Greene met with Anthony several times leading up to her release.

"We probably both like each other and I found her, as other people have commented, very easy to deal with. Very smart. Always professional," he said.

Greene will represent Anthony in three pending civil cases, including a defamation charge brought by Zenaida Gonzales. Casey falsely claimed a woman of that name kidnapped Caylee.

"The civil proceedings all involve discreet, narrow issues," Green explained. "The issue in this lawsuit is not what happened to Caylee."

Though it's a question much of the public wants answered, for Greene, it's about defending her in these civil cases and helping Anthony reintegrate into society after more than 1,000 days in jail.

Greene said, "She is a virtual Hester Prynne of our society with a scarlet letter, a well-known face. So she is still in many ways confined."

And the scene of Anthony's release, as described by former prosecutor Beth Karas, a correspondent for CNN's "In Session," seems to show how confined Anthony really continues to be -- even as she tastes freedom for the first time.

Karas said the situation was "surreal" outside the Orange County Jail.

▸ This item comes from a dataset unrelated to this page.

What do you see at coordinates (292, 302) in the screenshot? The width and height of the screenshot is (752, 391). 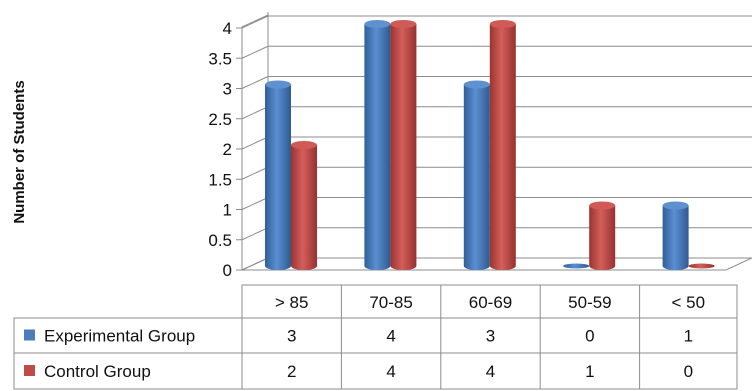 I see `x-tick-label: > 85` at bounding box center [292, 302]. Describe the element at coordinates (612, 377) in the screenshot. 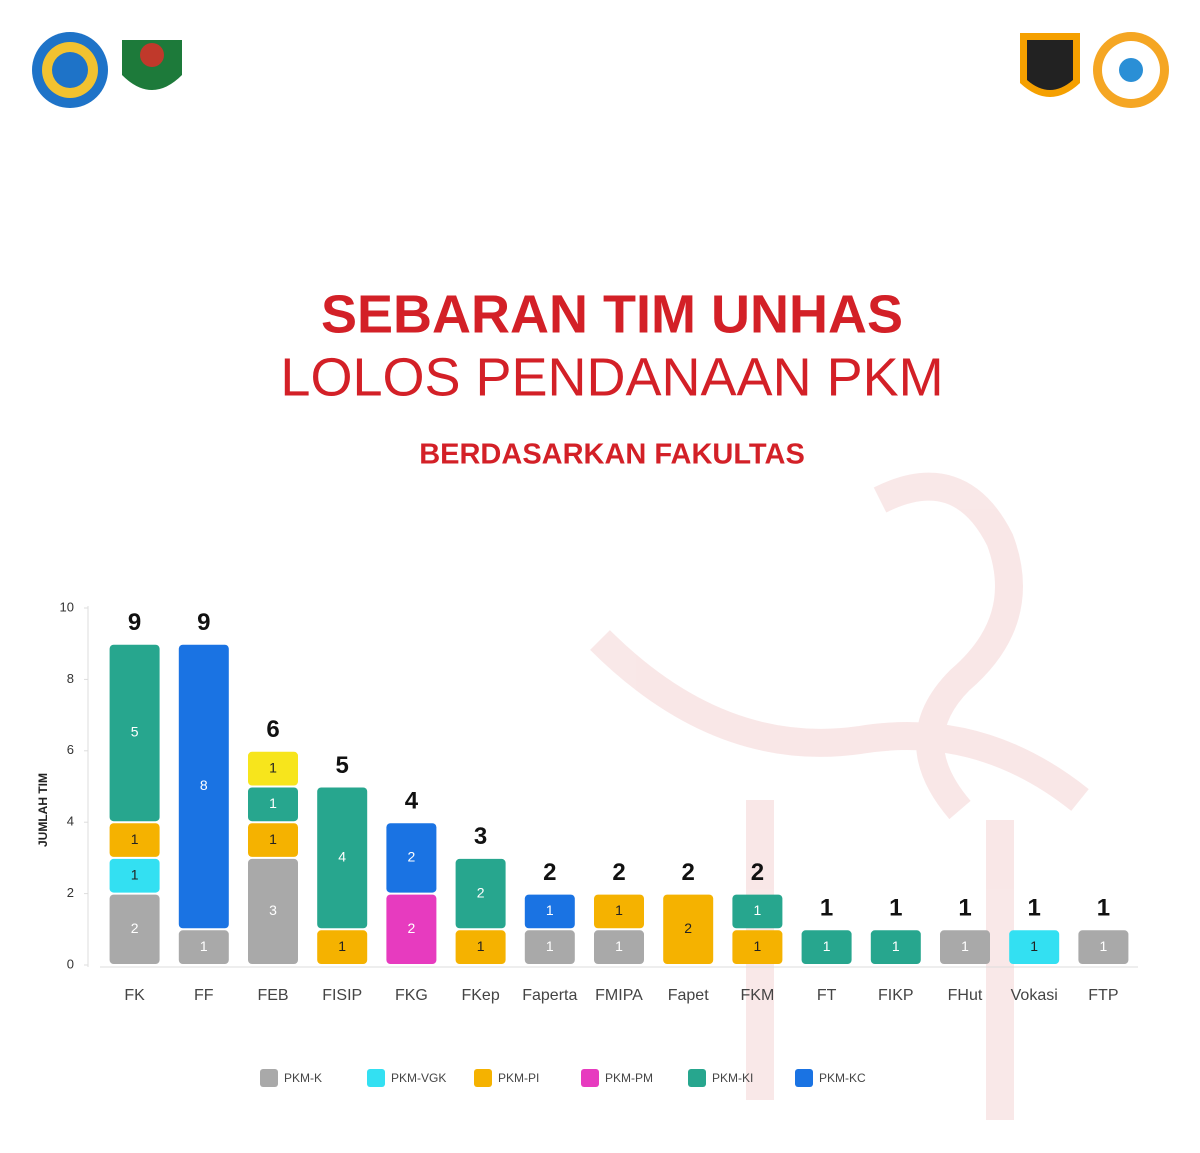

I see `chart-title-line2: LOLOS PENDANAAN PKM` at that location.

"There was a crowd of several hundred people," she recalled. "We were facing the front of the jail. The booking and release center, which is where she ultimately came out of. And I had just averted my eyes from the door to sort of move along the crowd and watch when she came out and jumped in a car. And I saw the caravan passing and I just stood back as I watched the crowd surge toward the caravan of cars. They were barricaded by a fence; they couldn't actually get to the car. But people went out into the street and there were mounted police officers keeping the crowd back. And some people in the crowd were yelling 'killer, killer.' People had signs. And it was just surreal as I saw this reaction to this woman who, you know, is trying to get her life back. It was strange."

Karas said she doesn't have an idea of where Casey Anthony might be, but shared speculation that she may have left on a private plane, according to reports.

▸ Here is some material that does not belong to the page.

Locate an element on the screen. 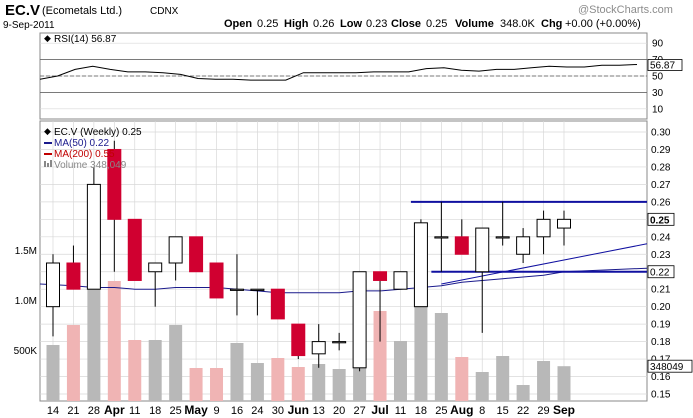 This screenshot has height=418, width=693. price-tick-label: 0.23 is located at coordinates (661, 256).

"There were reports about two planes taking off from the Executive Orlando Airport, which is where private planes will take off from. The car she was in was reportedly seen going to the downtown office of her attorney Cheney Mason. But then people lost sight of it. Did she leave on an airplane? No one knows. There was one at 1:00 in the morning and one at 3:00. The 3:00 a.m. flight had no flight plan and a woman was seen running to the plane, but no one knows for sure."

But Anthony's legal troubles aren't over just yet.

"She won't be locked up anymore for anything related to the disappearance and death of her daughter," Karas said. "But she does have fines to pay and on August 25th, there will be a hearing before Judge (Belvin) Perry, the trial judge, Casey doesn't have to be there, where the judge will determine if she should pay for any of the investigative costs of this case -- this month-long investigation, three-year case that culminated in the acquittal except for misdemeanor convictions -- and under Florida law, she could be charged some of the costs of that investigation or all. And that could be hundreds of thousands of dollars. So she has that, she has the fines related to her criminal convictions, and then the civil cases ... primarily the Zenaida Gonzales case where the woman says she took her name and defamed her."